É uma resposta fácil, mas isso não a torna uma escolha especialmente satisfatória. Veja, o personagem de Scott, Ohm Bauman, é um romancista bastante famoso, que está terminando sua trilogia do conquistador. O livro, ou pelo menos como terminá-lo, paira sobre ele em uma viagem para espalhar as cinzas de seus pais falecidos perto do resort em Irlanda onde eles passaram a lua de mel. Há uma espécie de recompensa lógica na história do conquistador, mas as imagens díspares desse cenário assombram (e não no bom sentido) um filme que de outra forma seria muito assustador e esteticamente coerente.
O conquistador não é o único problema com “Hokum”, cujo título pode muito bem ser uma defesa abrangente contra qualquer um que chore por causa de questões da história – de qualquer maneira, é tudo bobagem! É simplesmente o mais evidente e não ajuda exatamente a facilitar a jornada de ninguém com Ohm, que é, como dizer com delicadeza, um idiota impossível. Na verdade, Ohm é o tipo de cara que com certeza arruinará o dia de qualquer pessoa, especialmente dos gentis profissionais do setor de serviços que não têm escolha a não ser ser civilizados. Ele tem direito, é desdenhoso e fará de tudo para dizer algo merciless e condescendente quando nada seria suficiente.
Ohm rapidamente insulta quase todos os funcionários deste pequeno resort momentos depois de conhecê-los, exceto a jovem e bonita bartender Fiona (Florence Ordesh). Talvez esta seja uma lição sobre a importância da decência humana, pois é Fiona quem aparece para ajudar em momentos de necessidade. Ohm tem seus próprios demônios, mas nunca estive tão ansioso para que uma assombração começasse. Ele é como as “pessoas más” do filme-catástrofe que você não fica triste ao ver serem sugados por um twister ou comidos por um dinossauro. Exceto que, ao contrário do advogado em “Jurassic Park”, Ohm é nosso personagem principal, e ficamos presos a ele (e a esse nome) durante todo o tempo.
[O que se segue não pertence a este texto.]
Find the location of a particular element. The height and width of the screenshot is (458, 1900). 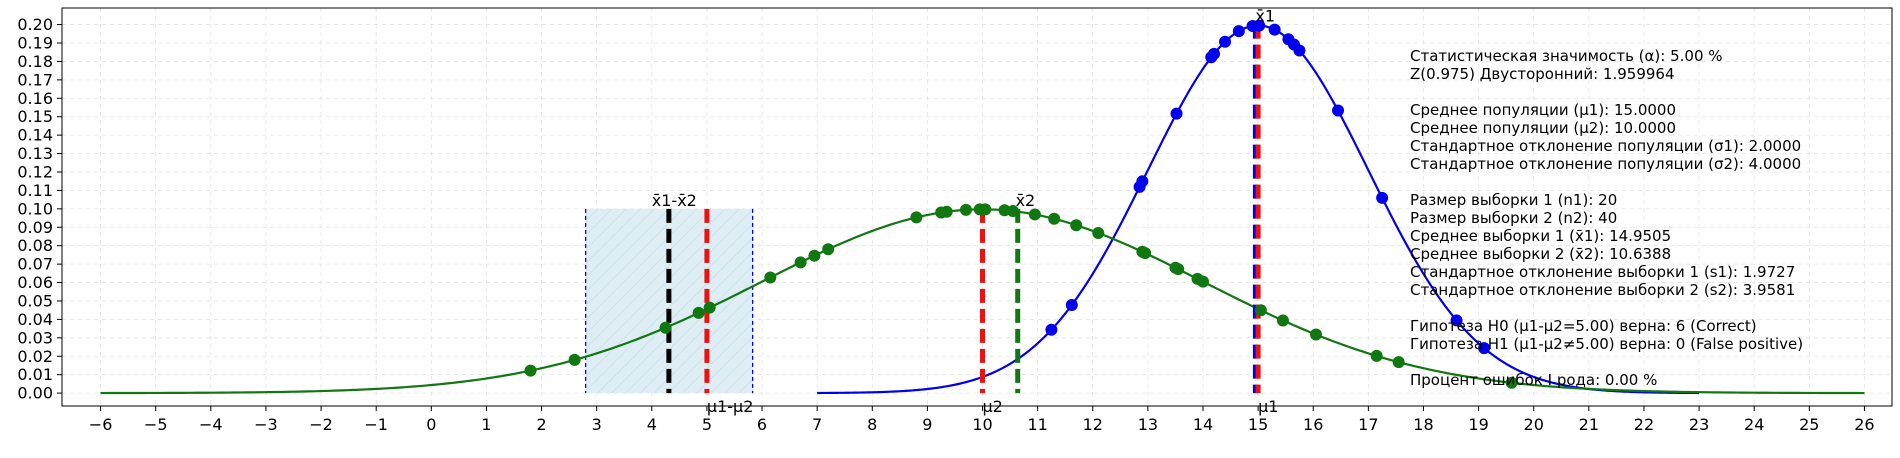

x-tick-label: 22 is located at coordinates (1644, 424).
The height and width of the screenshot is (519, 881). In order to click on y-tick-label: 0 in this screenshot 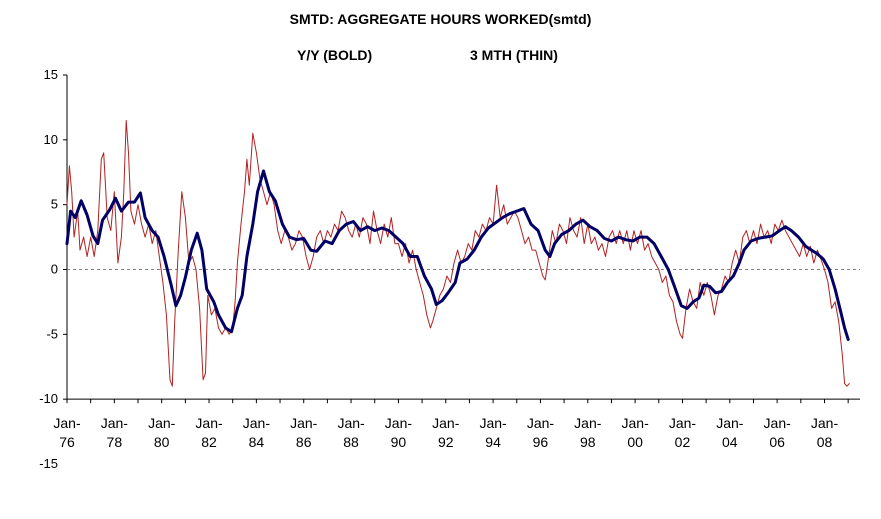, I will do `click(54, 270)`.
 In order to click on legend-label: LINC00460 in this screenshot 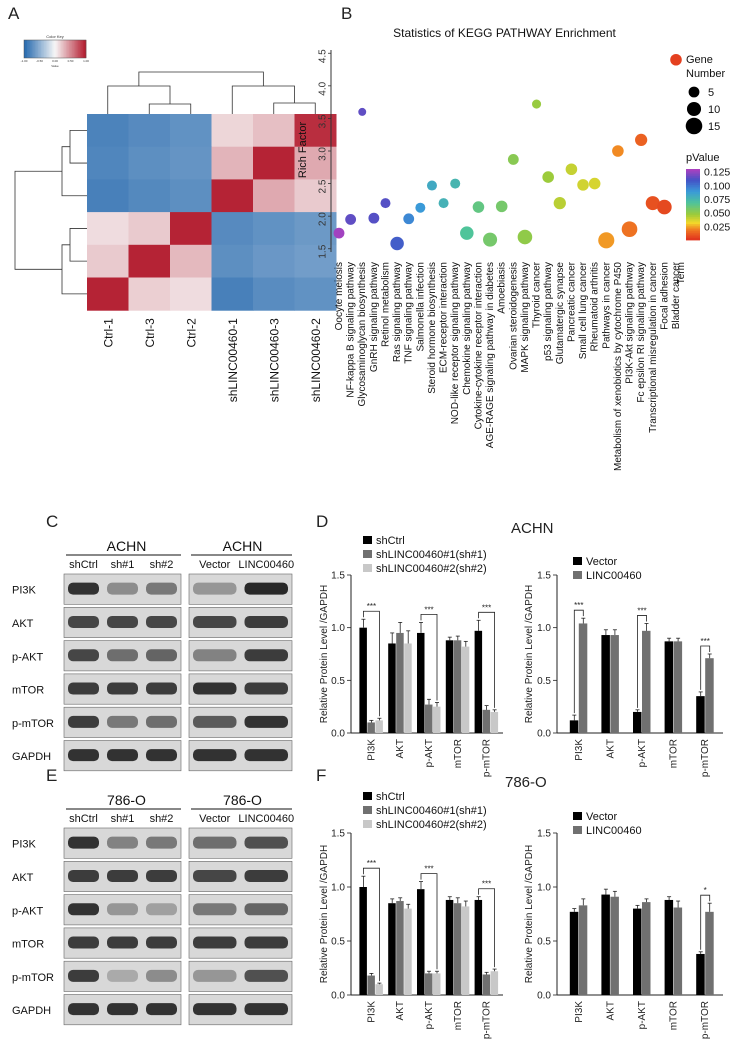, I will do `click(614, 576)`.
“Hokum” tem muitos dos ingredientes certos. Há uma suíte de lua de mel mal-assombrada que o proprietário do resort (Brendan Conroy) mantém trancada e monitorada de perto, e uma campainha de serviço para o quarto que toca misteriosamente de vez em quando. Há folclore sobre uma bruxa na floresta que aterroriza os viajantes e algumas estatuetas assustadoras para acompanhar a história. Há uma festa de Halloween e um funcionário desaparecido. Existem pesadelos sobre uma tragédia infantil. um terrível apresentador de programa de TV infantil e segredos apodrecendo em lugares surpreendentes. Há muito uísque irlandês, um pouco de pó de cogumelo mágico, um morador barbudo de uma van ( David Wilmot ) que pode ou não ter matado sua esposa anos atrás, e até mesmo a besta de Chekhov. Muita coisa não é explicada, apenas fica pendurada, o que pode ser irritante para alguns. Os filmes de terror, entretanto, raramente melhoram com explicações e projetos elaborados.
Mas talvez o mais importante seja que há humor, atmosfera e visão aparente, e sustos suficientes para fazer você reconsiderar seriamente se um saco de pipoca é uma boa ideia. Você pode até começar a sentir um pouco de empatia por Ohm. Mas só um pouquinho. Desta forma, “Hokum” serve ao seu propósito, com bobagem e tudo.
“Hokum”, um lançamento da Neon nos cinemas na sexta-feira, foi classificado como R pela Movement Image Affiliation por “conteúdo e linguagem violentos e perturbadores”. Tempo de execução: 101 minutos. Duas estrelas e meia em quatro.